Tim, I just checked your attachments folder, and there's definitely no file uploaded there.  I'm wondering if something went wrong...could you try again?

----------


## Draco18s

Oh man, I did this four years ago, hehe.

Toady One mention in his development updates that you guys were doing a challenge specifically around DF maps, so I had to head over here again.

For those of you who are having trouble with the matrix code, you might have an easier time if you ignore the _shape_ of the character and only worry about it's _color_.  You can infer quite a bit of information just from that, although some characters do have special meaning (such as towns and cities or named mountain peaks, or upside-down U shaped characters for hills--versus grassland).

----------


## Kekenkenka

I'm sorry, everything seemed ok in the preview menu. Here, let me link everything through Photobucket.

----------


## Javert

I have been waiting since 2010 to see this, when I posted by first maps by Dwarf Fortress.  There is so much potential here.  I can't wait to see what everyone comes up with.

▶ DATA SHOWN:

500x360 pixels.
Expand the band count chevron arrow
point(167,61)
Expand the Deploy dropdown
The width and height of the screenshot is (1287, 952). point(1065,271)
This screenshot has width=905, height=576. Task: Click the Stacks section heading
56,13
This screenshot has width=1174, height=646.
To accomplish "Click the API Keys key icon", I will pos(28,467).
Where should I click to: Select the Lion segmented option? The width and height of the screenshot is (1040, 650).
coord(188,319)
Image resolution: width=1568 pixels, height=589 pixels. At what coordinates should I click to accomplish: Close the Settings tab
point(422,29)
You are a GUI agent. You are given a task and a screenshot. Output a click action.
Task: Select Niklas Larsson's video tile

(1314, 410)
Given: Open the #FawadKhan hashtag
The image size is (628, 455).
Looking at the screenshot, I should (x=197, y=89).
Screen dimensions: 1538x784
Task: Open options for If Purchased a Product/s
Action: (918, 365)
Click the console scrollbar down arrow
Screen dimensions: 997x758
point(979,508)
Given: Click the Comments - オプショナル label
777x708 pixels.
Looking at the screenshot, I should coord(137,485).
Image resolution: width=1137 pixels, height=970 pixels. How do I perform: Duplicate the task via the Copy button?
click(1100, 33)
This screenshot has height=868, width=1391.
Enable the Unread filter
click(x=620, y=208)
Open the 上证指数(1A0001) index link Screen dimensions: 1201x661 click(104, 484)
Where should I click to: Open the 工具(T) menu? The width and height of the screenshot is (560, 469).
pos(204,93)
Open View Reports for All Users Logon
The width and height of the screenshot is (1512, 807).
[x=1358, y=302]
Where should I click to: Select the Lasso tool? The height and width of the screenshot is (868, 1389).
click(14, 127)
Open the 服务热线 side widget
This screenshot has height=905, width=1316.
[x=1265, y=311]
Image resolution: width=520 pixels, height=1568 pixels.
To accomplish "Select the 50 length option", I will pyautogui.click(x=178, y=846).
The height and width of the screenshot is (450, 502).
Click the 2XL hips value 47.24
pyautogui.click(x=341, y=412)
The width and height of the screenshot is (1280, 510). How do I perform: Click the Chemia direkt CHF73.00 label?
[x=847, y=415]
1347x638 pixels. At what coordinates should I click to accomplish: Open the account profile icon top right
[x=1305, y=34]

▶ STATED PROBLEM A: Decide whether each statement agrees with the forum thread above, answering yes or no and quoting the deciding words of the thread. (i) Draco18s did this challenge four years ago. (ii) Draco18s advises paying attention to the shape of each character rather than its color. (iii) Kekenkenka plans to relink everything through Imgur.
▶ STATED PROBLEM B: Reproduce the forum thread word for word, beginning at the words "I'm sorry, everything" and stopping after the words "comes up with.".
▶ STATED PROBLEM C:
Answer these questions from the forum thread.
(i) Who mentioned the challenge in his development updates?
(ii) What do upside-down U shaped characters stand for?
(iii) Where did everything seem ok to Kekenkenka?

▶ CORRECT RESPONSE A:
(i) Yes: "Oh man, I did this four years ago, hehe."
(ii) No: "ignore the _shape_ of the character and only worry about it's _color_"
(iii) No: "let me link everything through Photobucket."

▶ CORRECT RESPONSE B:
I'm sorry, everything seemed ok in the preview menu. Here, let me link everything through Photobucket.

----------


## Javert

I have been waiting since 2010 to see this, when I posted by first maps by Dwarf Fortress.  There is so much potential here.  I can't wait to see what everyone comes up with.

▶ CORRECT RESPONSE C:
(i) Toady One
(ii) Hills
(iii) In the preview menu